Die Cafes heißen "Libération" oder "Six Juin". In den Museen wird den Heldentaten der Alliierten gehuldigt, in unzähligen Geschäften gibt es die üblichen Devotionalien: Minikampfflugzeuge, Miniaturpanzer und T-Shirts. Obeliske und Gedenktafeln zeugen vom Heldentod. In der Normandie ist die Geschichte des 6.Juni 1944 präsent, mehr noch: sie ist unübersehbar. Niemand kann ihr aus dem Wege gehen. Sie ist ein wichtiger Bestandteil des Tourismus geworden und aus der ganzen Welt kommen die Besucher hierher.

Gefährlicher Strandgang

An den weitläufigen, breiten Stränden bekommt man nur noch eine vage Ahnung davon, wie es wohl gewesen sein mag. An jenem 6. Juni 1944, als sich die Klappen der Landungsboote öffneten, die jungen alliierten Soldaten ins Wasser sprangen und sich bis ans Land vorkämpfen mussten. "Die Alliierten landeten eine Stunde nach Ebbe. Deshalb mußten sie 300 Meter offenen Strand überqueren. Dieser war mit Panzersperren und Hindernissen übersät", erzählt der Ire Edward Robinson, der hier als Fremdenführer Gäste aus Großbritannien und den USA betreut.

Heute sieht man bei Ebbe Trabrennfahrer mit ihren Pferden den Strand entlang jagen. Im Sommer herrscht Badebetrieb. Ausflugsgäste - junge wie alte - lassen sich gern vor gut erhaltenen Panzern fotografieren. Das Publikumsinteresse ist groß, Franzosen, Engländer, Amerikaner, Dänen und Schweden, wenige Deutsche, drängeln sich in den zahlreichen Museen.

Calvados zur Versöhnung

Die Besucher fahren in schicken, mobilen Kleinbussen, begleitet von smarten, mehrsprachigen Fremdenführern durch das Gebiet und halten dort an, wo auch die Geschichte einst ihren Atem angehalten hat. In Arromanches zum Beispiel liegen riesige hässliche Betonblöcke im Meer. Es sind Reste jenes legendären künstlichen Hafens, den die Engländer damals in kürzester Zeit anlegten, um den Nachschub an Fracht und Fahrzeugen zu ermöglichen. Arromanches ist heute aber auch ein quirliger Badeort, mit Cafés und Souvenirgeschäften, einer schönen Promenade, auf der die Besucher flanieren. Die Anmut dieses malerischen Küstenstrichs ist freilich trügerisch, denn die liebliche Dünenlandschaft ist gezeichnet von den Narben des Krieges: Bunkern, Geschützstellungen, Militärfahrzeugen.

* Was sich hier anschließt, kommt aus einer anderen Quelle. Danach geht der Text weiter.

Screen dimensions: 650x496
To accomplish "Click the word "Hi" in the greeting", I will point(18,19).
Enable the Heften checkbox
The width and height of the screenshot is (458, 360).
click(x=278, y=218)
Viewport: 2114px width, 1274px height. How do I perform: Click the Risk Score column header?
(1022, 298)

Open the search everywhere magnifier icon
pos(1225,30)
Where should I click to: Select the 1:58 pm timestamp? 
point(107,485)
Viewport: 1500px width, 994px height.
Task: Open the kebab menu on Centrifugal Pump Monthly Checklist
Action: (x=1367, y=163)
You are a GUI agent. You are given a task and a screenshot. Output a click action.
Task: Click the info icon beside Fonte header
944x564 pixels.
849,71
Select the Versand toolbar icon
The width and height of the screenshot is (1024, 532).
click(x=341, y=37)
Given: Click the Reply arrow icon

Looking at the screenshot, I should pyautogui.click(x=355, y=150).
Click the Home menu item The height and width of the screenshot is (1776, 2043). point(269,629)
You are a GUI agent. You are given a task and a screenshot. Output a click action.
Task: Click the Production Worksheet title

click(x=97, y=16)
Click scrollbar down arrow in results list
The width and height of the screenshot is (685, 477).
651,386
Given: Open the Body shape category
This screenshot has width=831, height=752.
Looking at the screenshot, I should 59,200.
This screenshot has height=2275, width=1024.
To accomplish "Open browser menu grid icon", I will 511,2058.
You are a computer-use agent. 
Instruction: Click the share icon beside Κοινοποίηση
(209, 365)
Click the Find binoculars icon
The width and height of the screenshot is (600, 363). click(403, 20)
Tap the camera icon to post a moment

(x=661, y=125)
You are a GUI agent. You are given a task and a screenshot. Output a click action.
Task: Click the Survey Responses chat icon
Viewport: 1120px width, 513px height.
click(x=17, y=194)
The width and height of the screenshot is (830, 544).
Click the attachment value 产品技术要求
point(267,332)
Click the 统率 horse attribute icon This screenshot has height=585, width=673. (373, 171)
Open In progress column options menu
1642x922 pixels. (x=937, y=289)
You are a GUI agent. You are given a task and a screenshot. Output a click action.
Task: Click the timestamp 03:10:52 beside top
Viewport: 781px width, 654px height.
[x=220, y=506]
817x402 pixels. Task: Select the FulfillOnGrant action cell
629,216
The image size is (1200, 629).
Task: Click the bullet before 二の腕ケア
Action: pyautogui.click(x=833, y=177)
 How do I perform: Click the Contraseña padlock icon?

Spezialbild 60 Jahrestag D-Day Frankreich
Panzer in BayeuxBild: AP

Viele Besucher kriechen um die alten Geschütze herum, steigen in halb zerfallene Bunkeranlagen, schnuppern dabei ein wenig vom Geist der Geschichte. Unter ihnen viele Veteranen. Manche von ihnen haben sich nach dem Krieg die Versöhnung zur Aufgabe gemacht. Der deutsche Veteran, Ex-Oberfeldwebel Alexander Uhlig zum Beispiel. "Wir haben ein sehr gutes Verhältnis mit der französischen Bevölkerung gehabt. Wenn wir alle paar Jahre mit alten Kriegskameraden in die Normandie fahren, zeigt sich das ganz besonders. Dort werden wir teilweise von den alten Leuten, die uns noch von damals kennen, zum Calvados eingeladen", erklärt der alte Mann.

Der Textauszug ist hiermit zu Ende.